If we’re to talk about blame, there’s plenty to go around. Montgomery abandoned rotating Ullmark and Swayman in goal, playing a clearly injured Ullmark for the first six games, grinding him to dust. This led to them having to ask the impossible from Swayman, putting him in goal for Game 7 after he had been sitting on the bench for so long. Montgomery also kept changing the lines throughout the series, to the point where the team seemed awkward playing with each other. Bergeron was playing with a back injury and was not himself. The team’s uncharacteristic carelessness with the puck led to misplaced passes, causing turnovers that ended in goals. It was an overall failure on many levels.
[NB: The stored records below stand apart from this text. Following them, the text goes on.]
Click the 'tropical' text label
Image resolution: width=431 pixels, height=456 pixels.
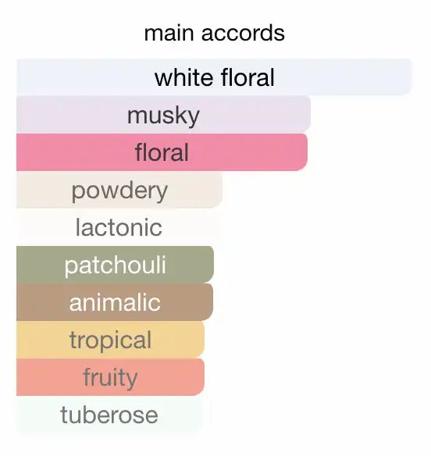(111, 341)
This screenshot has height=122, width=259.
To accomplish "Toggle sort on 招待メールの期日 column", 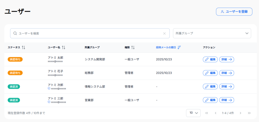I will [179, 47].
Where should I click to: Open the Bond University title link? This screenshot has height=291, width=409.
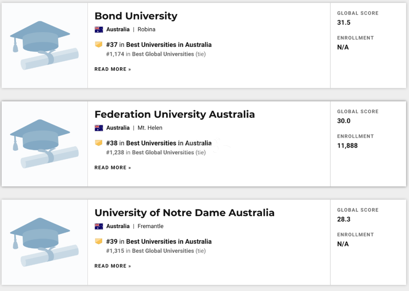tap(136, 16)
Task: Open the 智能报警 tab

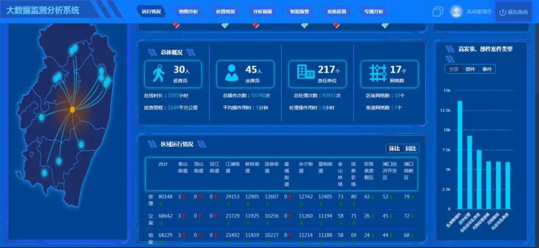Action: [297, 12]
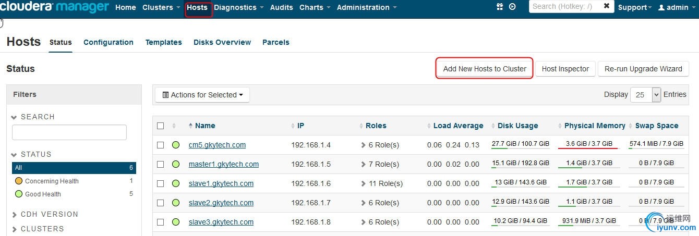Check the select-all hosts checkbox
Screen dimensions: 699x236
tap(161, 126)
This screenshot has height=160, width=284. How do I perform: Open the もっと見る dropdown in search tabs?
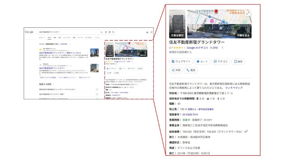[x=88, y=38]
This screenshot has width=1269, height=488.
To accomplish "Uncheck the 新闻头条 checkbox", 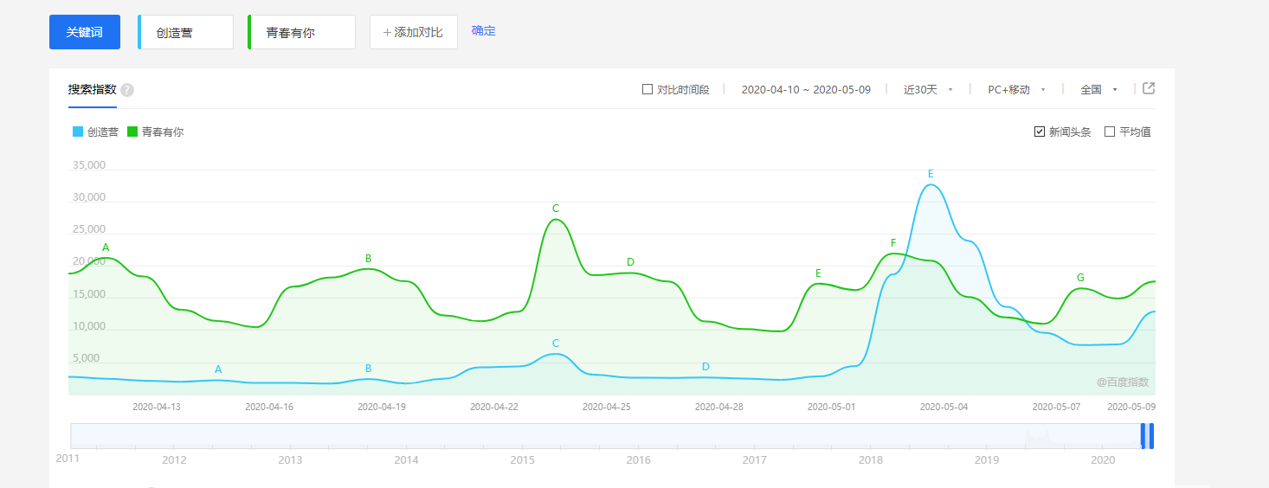I will click(x=1040, y=132).
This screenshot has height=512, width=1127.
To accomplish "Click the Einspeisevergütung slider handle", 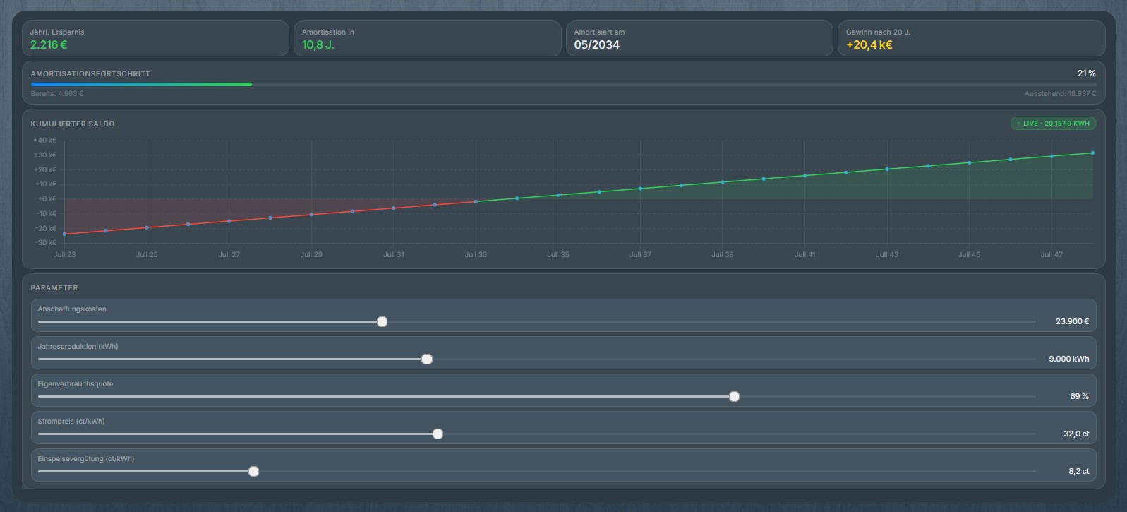I will [253, 472].
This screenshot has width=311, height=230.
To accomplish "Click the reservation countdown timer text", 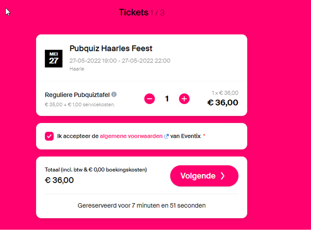I will tap(142, 206).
But where does that leave the Bruins now? They blew their shot at the fairytale season, with the “last dance” of their veteran core of Bergeron, Kreijči, and Brad Marchand. The future of the former two players is unclear, and the latter may not have much left in the tank. Their draft capital and prospect pool has been depleted, and the salary cap poses considerable constraints on the Bruins roster, without factoring in how they must account for unsigned players. Do the Bruins have the will to regroup in the offseason and go again next season? 

It’s going to be tough, but lest we forget how everyone wrote off the record-setting Tampa Bay Lightning of the 2018-2019 season after being swept 4-0 in the first round by the wildcard Columbus Blue Jackets. That same Tampa Bay Lightning would then go on to three consecutive Stanley Cup Finals, winning two of them back to back. Or take the Presidents’ Trophy winners of last year, coincidentally the Panthers, who got swept last year, and turned into a dark horse team this year. 

For now, we can only speculate until next season. But as for the entirety of the Bruins organization, they will forever be left with the question of what could have been.